TASK SET:
1 > Update the endianness guidance text from "Open Source Software" up to and including "SPARC, and others.", replacing "byte order" with "byte sequence".
2 > According to the endianness guidance text, which processor architectures use the big-endian format?
3 > Proceed with the endianness guidance text from the point where it stops.

TEXT EXTRACT:
>> start

Open Source Software Development - Group home

Endianness Guidance for Open-Source Projects

By Javier Perez posted Tue January 19, 2021 03:33 PM


This document provides high-level guidance related to the big-endian format for processor architecture s390x in open-source projects.   

Open-source projects are typically coded for processor architectures that use little-endian allocation. Endianness is a data attribute that describes byte order. When applications exchange data, they need to know the ordering convention for multi-byte data. Otherwise, data can be misinterpreted.

Data can have the following byte order formats:

Big-endian: A format in which the most significant byte is stored first. The other bytes follow in decreasing order of significance. The big-endian format is used by s390x (IBM Z & LinuxONE), Sun SPARC, and others.

>> end

DATA LINES:
>> start

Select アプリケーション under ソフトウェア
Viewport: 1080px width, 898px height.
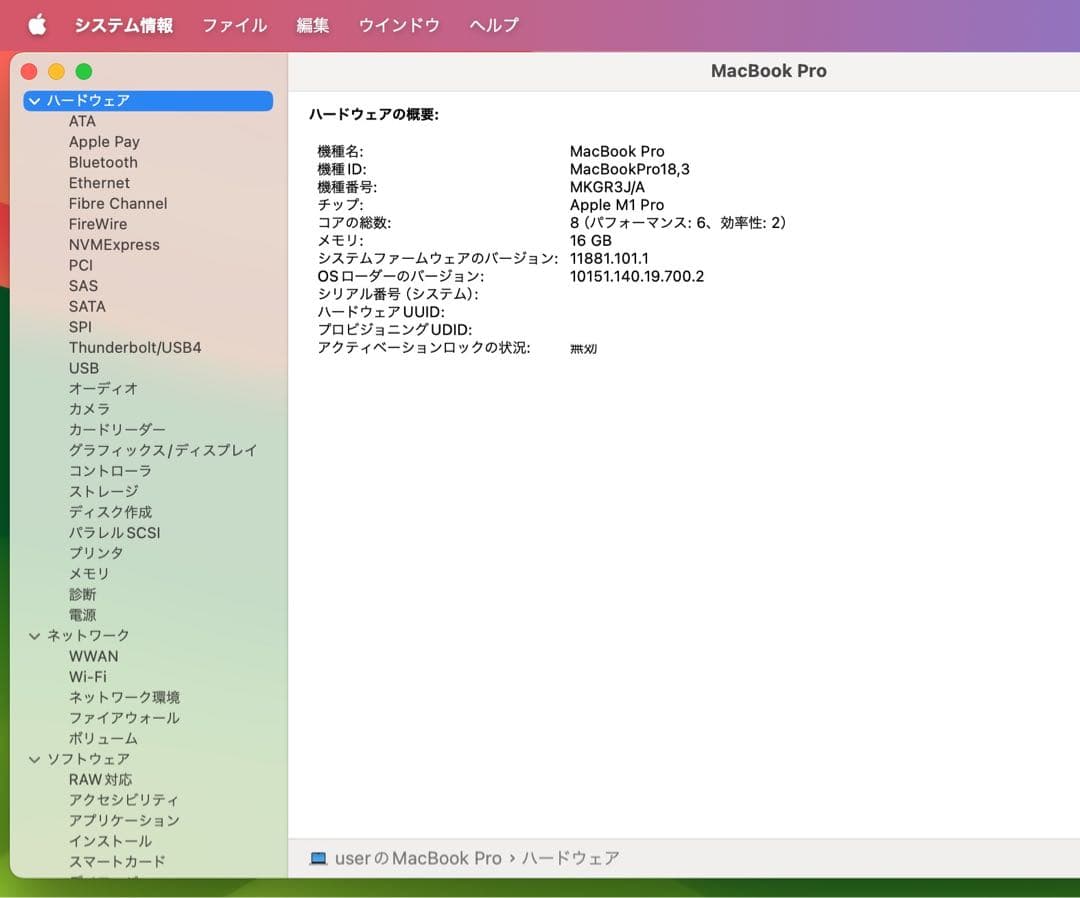point(122,820)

>> end

RESULTS FOR THE EXERCISE:
1 >
Open Source Software Development - Group home

Endianness Guidance for Open-Source Projects

By Javier Perez posted Tue January 19, 2021 03:33 PM


This document provides high-level guidance related to the big-endian format for processor architecture s390x in open-source projects.   

Open-source projects are typically coded for processor architectures that use little-endian allocation. Endianness is a data attribute that describes byte sequence. When applications exchange data, they need to know the ordering convention for multi-byte data. Otherwise, data can be misinterpreted.

Data can have the following byte sequence formats:

Big-endian: A format in which the most significant byte is stored first. The other bytes follow in decreasing order of significance. The big-endian format is used by s390x (IBM Z & LinuxONE), Sun SPARC, and others.

2 > s390x (IBM Z & LinuxONE), Sun SPARC, and others.

3 >
Little-endian: A format in which the least significant byte is stored first. The other bytes follow in increasing order of significance. The little-endian format is used by x64, x86, ARM, ARM64 among other processors.

Example for Decimal: 133124
Big-endian:    Hex: 0x00020804
00000000  00000010 00001000 00000100
Bits 31-25 Bits 24-16 Bits 15-8 Bits 7-0
Little-endian: Hex: 0x04080200
00000100 00001000 00000010 00000000
Bits 7-0 Bits 15-8 Bits 24-16 Bits 31-25

Endian issues do not affect sequences that have single bytes, because “byte” is considered an atomic unit from a storage point of view. Within a single byte, the bits are always ordered in the same way. Endianness affects only multi-byte data.

UTF-8 data is not affected by endianness, even if the data is stored as more than 1 byte. UTF-16 data and UTF-32 data are affected by endianness. For example, the character 'A' is encoded for UTF-16 and UTF-32 as shown in the following table:

UTF-16 UTF-32
Big-endian X'0041' X'00000041'
Little-endian X'4100' X'41000000'

Big-endian Support Guidance
Due to the popularity of little-endian architectures, most implementations are little-endian by default. Open-source projects that want to expand the type of supported architecture should also support the big-endian format.

There are two levels that an implementation can support:
1. Native endianness for all communication happens with processes of the same endianness.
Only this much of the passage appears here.